Alles super, alles Stuttgart: Fußgeballte Leidenschaft

Klaus Birk, Kabarettist

Diese Saison war ich schon Herbstmeister mit dem VfB. Ausgelacht haben die mich. Für verrückt erklärt haben die mich. Nur weil ich gesagt habe: „Wenn der Westerwelle behauptet, wir müssten weniger Steuern zahlen, kann ich auch behaupten, der VfB sei Herbstmeister.“

Und jetzt? Lacht keiner mehr. Ehrfurcht herrscht in allen Stadien, wenn die Schwaben schweben ein. Und erst die Eingeschwabten kicken geil. Oh, wie ist die Welt jetzt schee, zum Himmel steigt der VfB.

Beste Rückrundenmannschaft. Bester Trainer. Bester Kakao. Bester geht’s kaum. Groß ist die Zeit. Und schön ist das Spiel. Was unser Schweiz-Bruce-Willis als Trainer auf die Beine stellt ist nicht nur Gross, das ist Größe.

Vor Weihnachten noch wollten die uns bundesweit das Pferdle zum Äffle machen.

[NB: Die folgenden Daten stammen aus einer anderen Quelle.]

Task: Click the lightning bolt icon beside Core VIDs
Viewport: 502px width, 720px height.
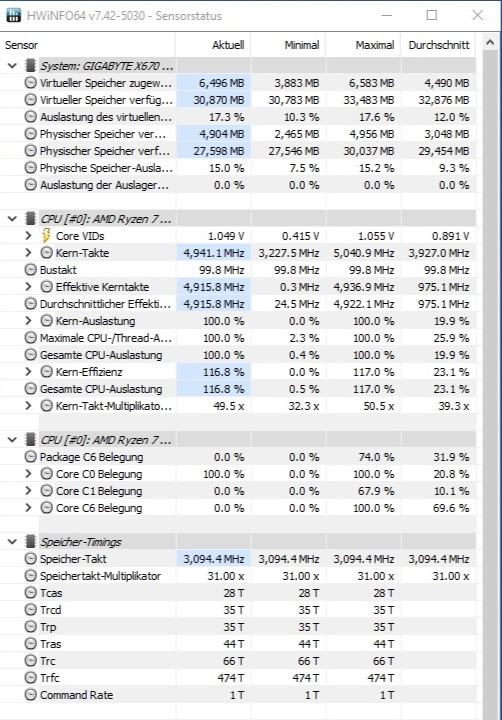Action: [46, 236]
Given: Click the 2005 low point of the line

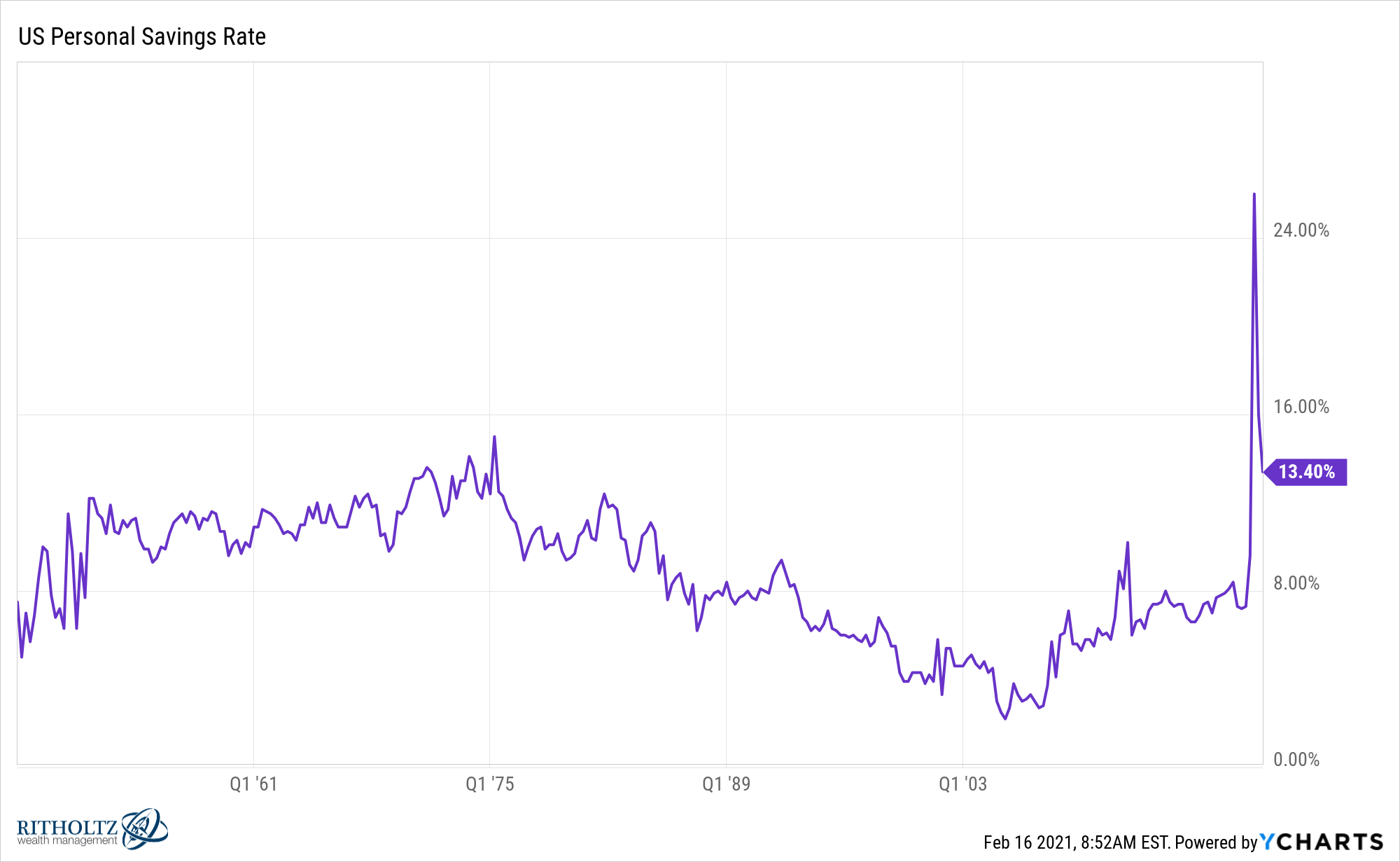Looking at the screenshot, I should tap(1005, 718).
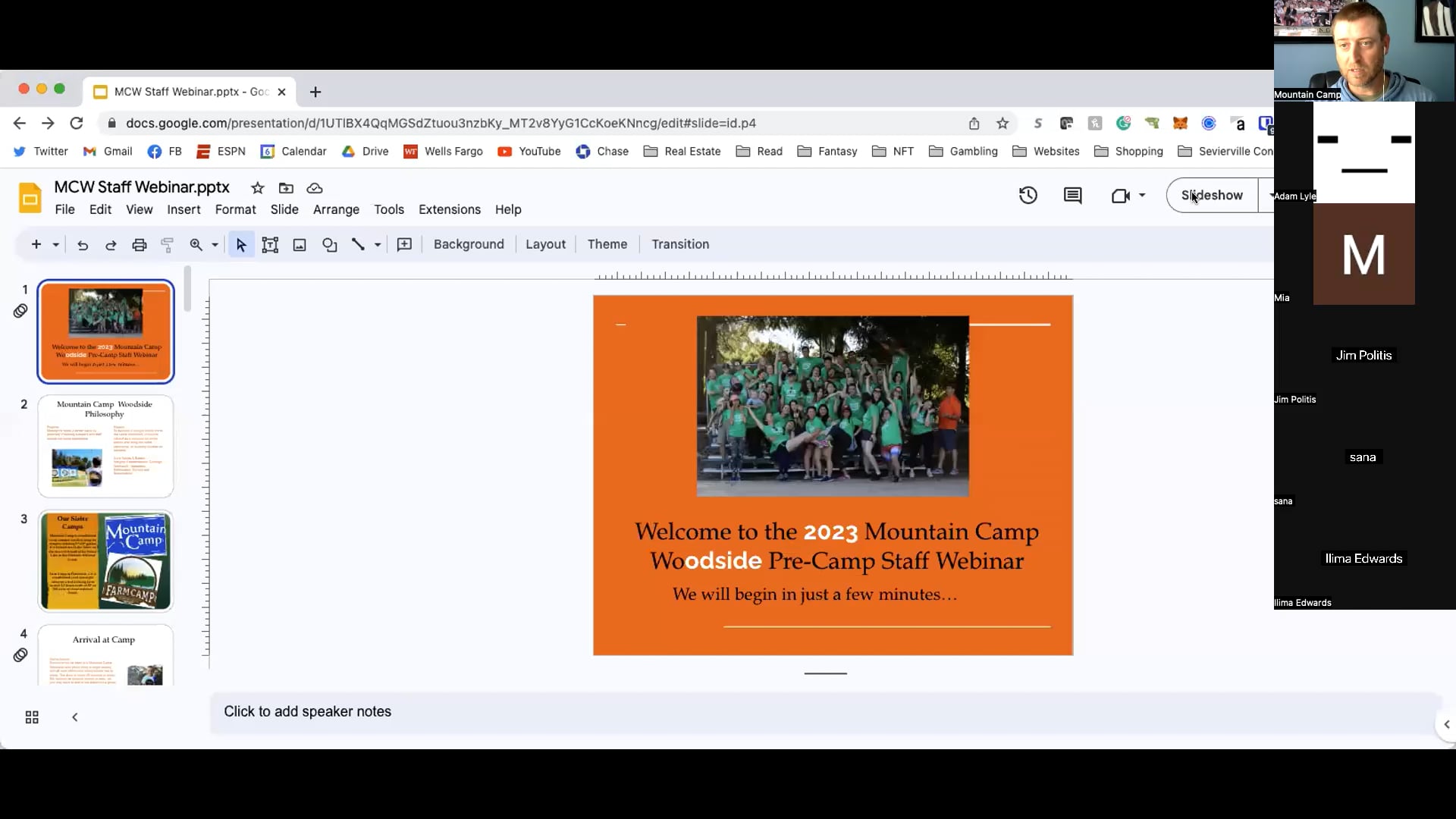Select the Zoom tool in toolbar

(x=197, y=244)
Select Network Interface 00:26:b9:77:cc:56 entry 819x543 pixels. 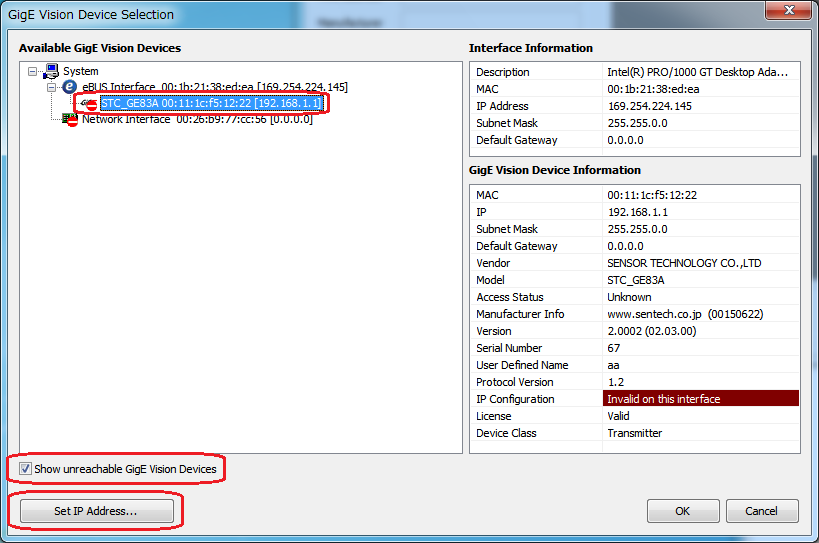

Die Bild hat gezeitungt: „VfB ade! Ausgebabbelt. Steigen ab.“ Und kaum hat der Basler Wunderzüricher die Karrees auf das Feld gezeichnet und den Hammer an die Bande gehängt, dazu die Kick-ARTeure seelisch wieder aufgepumpt, schon ging voll der Ball ab und die Mannschaft hat fast jedem den Rasen umgedreht. Hätten wir die Hinrunde auch so gespielt, würde die Tabelle nicht ausreichen für die Höhe unseres Glanzes. Oh, blühe schwäb’sches Fußballland.

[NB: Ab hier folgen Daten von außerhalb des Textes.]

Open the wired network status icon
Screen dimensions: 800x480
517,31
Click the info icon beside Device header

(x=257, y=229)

Auch der Fan kehrte heim aus dem Neckartal der Tränensäcke, stieg auf wie Phönix aus dem Aschenbecher, jubelte sich den Loser aus dem Hals, und sang sich zürich ins siebte Wolkenland. Ja, die Krise ist gewandelt. Das Leder wieder prall. Der Ball rundet sich nach oben dem Licht der Fußballgötter entgegen. Und diese Mannschaft zeigt der Welt, es gibt eine Schwabenseele. Egal, ob du in Brasilien, Zürich oder Rumänien auf die Welt gekommen bist. Der innere Schwabe hat viele Körper, muss hierher. Homo schwabiensis globalis. Weltgeschwäbt im Netz des Balles.

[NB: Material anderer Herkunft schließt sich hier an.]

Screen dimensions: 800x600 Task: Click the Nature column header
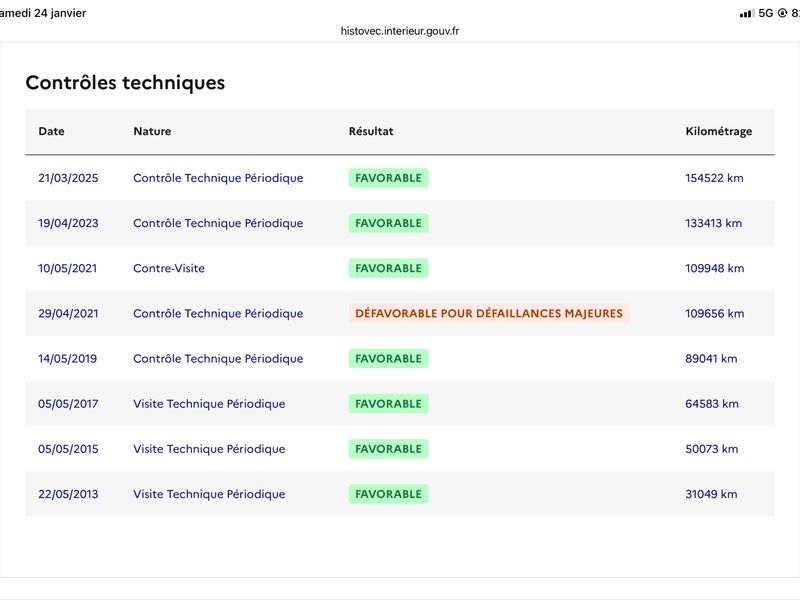152,131
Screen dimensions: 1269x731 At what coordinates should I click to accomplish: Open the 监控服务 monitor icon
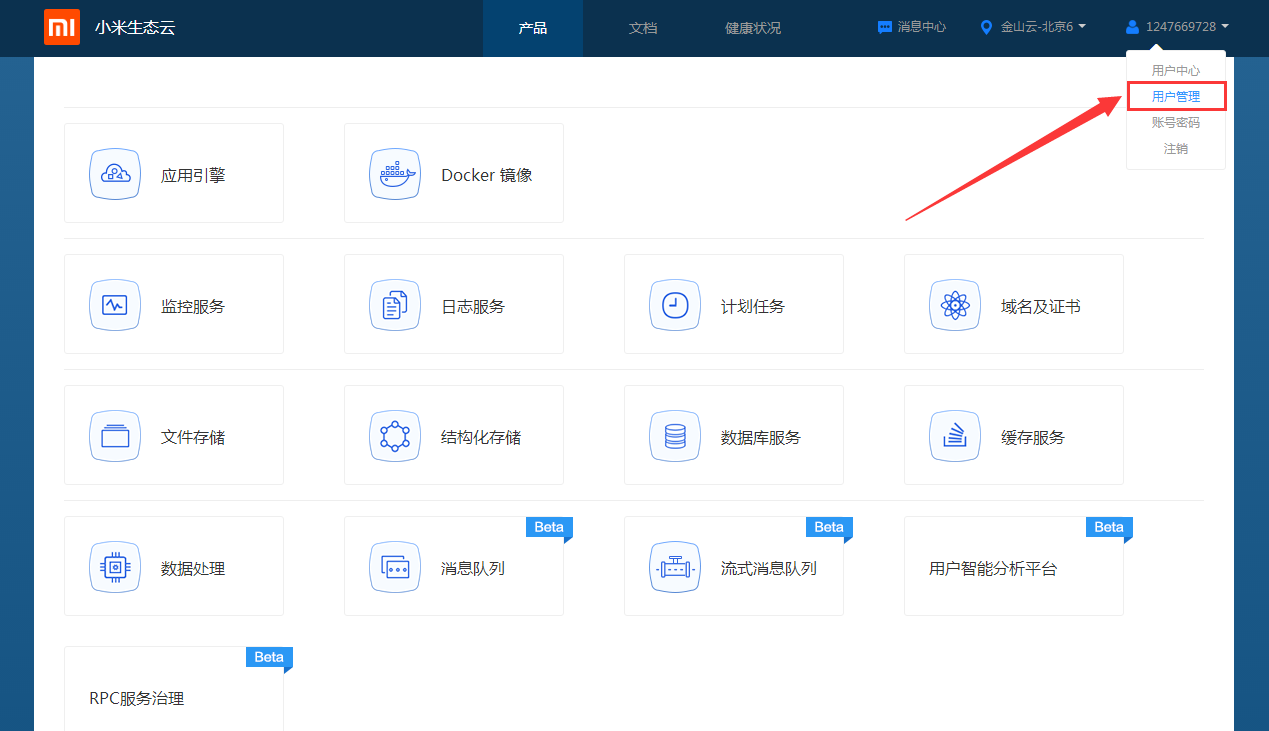coord(115,305)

Apropos: Wie geht’s jetzt dem Babbelmann, der endlich wieder lächeln kann? War ja auch die Hammertour. Erst machst du alles richtig, bist der Überfl ieger und plötzlich sägt dich die neue Saison mit der Laubsäge aus den Wolken. Gerade noch vom Jubel umspült, bleiben die Spieler an jedem Grashalm hängen und die Fans wollen dir mit der Kneifzange den Hintern abzwicken. Das ist vorbei. Auch er hat jetzt den vollen Schein. Gebrieft, geprüft, und voll getrainert, staats-gestempelt und exempelt. Sein Zug hat endlich ausgekölnt und wir sind längst mit ihm versöhlnt.

Was für ein Baller-Jahr mit Hoffnung, Frust und nacktem Zweifel, mit Funken, Freude, Jubeltaumel. Oh VfB, nimmst uns die Luft und pumpst uns auf, gibst uns den Kick, schenkst uns das Glück. Was können wir dir dafür geben? Im Grunde nichts als unser Leben. Im Grunde nichts als unser Leben.